Quello che sta per essere pubblicato sarà l’ultimo Tfa ordinario, almeno come lo abbiamo conosciuto fino a questo momento. Con il terzo ciclo, cala il sipario su questa formula per abilitare i docenti all’insegnamento della scuola italiana. E in linea con quanto fatto negli ultimi sette mesi, si avverte la sensazione di ritardo nella sua attivazione. Sebbene questa volta non abbia fissato alcun cronoprogramma in merito al Tfa terzo ciclo, il nervosismo che si respira negli atenei italiani lascia ben capire come quest’anno sarà una corsa contro il tempo per la comunicazione di tutti i dettagli su scadenze, requisiti di partecipazione e modalità di svolgimento prima, di preparazione del Tirocinio formativo attivo dopo e di gestione finale.

Stando a quanto si apprende dalle ultime notizie, la novità che prende il posto del Tfa terzo ciclo è il concorso dopo la laurea, anticamera di un corso gratuito di tre anni con obbligo di frequenza, parte in collaborazione con le università e parte come tirocinio in una scuola. Ma questo nuovo sistema rappresenta il futuro mentre il presente passa dall’attesa della comunicazione di tutti i dettagli. Di certo sembrano esserci solo le disponibilità: 16.436 posti, di cui 11.328 comuni (8.058 per le superiori e 3.270 per le medie) e 5.108 sul sostegno (392 per la scuola dell’infanzia, 1.749 per la primaria, 1.932 per le medie, 1.035 per le superiori).

E che il Ministero dell’Istruzione stia facendo una gran fatica a rispettare i tempi che si è imposto (vedi concorso scuola) è adesso dimostrato dalle scuse ufficiali, messe nero su bianco, per i ritardi nella pubblicazione degli esiti delle richieste di trasferimento in un’altra provincia per la scuola primaria (ex elementari), rispetto a cui le domande sono state 32.000. Sul web è scoppiata la protesta di docenti e sindacati per la mancanza di comunicazioni. Per ora sono stati resi noti solo gli esiti della mobilità interprovinciale della scuola dell’infanzia.
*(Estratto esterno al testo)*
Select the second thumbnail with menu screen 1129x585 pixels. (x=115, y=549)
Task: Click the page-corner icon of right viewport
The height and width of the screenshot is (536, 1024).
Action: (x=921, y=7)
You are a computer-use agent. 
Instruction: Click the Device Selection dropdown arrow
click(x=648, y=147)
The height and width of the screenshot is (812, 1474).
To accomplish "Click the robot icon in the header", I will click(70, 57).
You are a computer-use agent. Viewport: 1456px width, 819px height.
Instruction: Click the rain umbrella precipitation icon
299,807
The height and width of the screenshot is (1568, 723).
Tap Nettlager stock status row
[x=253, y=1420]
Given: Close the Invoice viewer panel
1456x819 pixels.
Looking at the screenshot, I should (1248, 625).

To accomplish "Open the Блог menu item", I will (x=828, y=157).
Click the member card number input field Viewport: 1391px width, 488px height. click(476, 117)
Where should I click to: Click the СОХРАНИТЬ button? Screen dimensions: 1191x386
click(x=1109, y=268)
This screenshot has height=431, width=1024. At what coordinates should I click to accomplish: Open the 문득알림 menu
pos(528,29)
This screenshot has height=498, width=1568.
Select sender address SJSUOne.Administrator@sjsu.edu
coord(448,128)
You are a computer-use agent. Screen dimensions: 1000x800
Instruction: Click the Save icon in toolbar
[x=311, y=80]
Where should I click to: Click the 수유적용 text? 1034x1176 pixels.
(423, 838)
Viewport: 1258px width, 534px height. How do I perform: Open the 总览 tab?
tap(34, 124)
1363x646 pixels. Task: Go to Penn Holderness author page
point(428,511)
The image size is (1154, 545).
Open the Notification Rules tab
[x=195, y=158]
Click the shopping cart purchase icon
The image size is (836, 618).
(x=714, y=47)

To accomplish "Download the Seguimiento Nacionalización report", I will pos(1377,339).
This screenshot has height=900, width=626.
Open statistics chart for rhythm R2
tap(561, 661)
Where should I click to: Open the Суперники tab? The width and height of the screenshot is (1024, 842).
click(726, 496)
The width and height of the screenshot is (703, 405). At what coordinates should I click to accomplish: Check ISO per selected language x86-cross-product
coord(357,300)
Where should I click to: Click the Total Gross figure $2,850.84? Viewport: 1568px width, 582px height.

La comunicazione agli insegnanti è arrivata via posta elettronica.

Come argomentato dal Ministero di Viale Trastevere, la mobilità di quest’anno è una procedura straordinaria e più complessa. La fase in corso riguarda la mobilità interprovinciale per la quale sono stata invite circa 100.000 domande che si sommano alle oltre 100.000 della fase provinciale già conclusa. Restano ferme le tempistiche relative all’individuazione per competenze dei docenti. Da venerdì 29 luglio i dirigenti scolastici di infanzia e primaria possono cominciare a pubblicare gli avvisi relativi alle loro scuole. E sempre dal 29 luglio e fino al 4 agosto 2016 i docenti di infanzia e primaria possono inserire sul portale Istanze on line i loro curricula.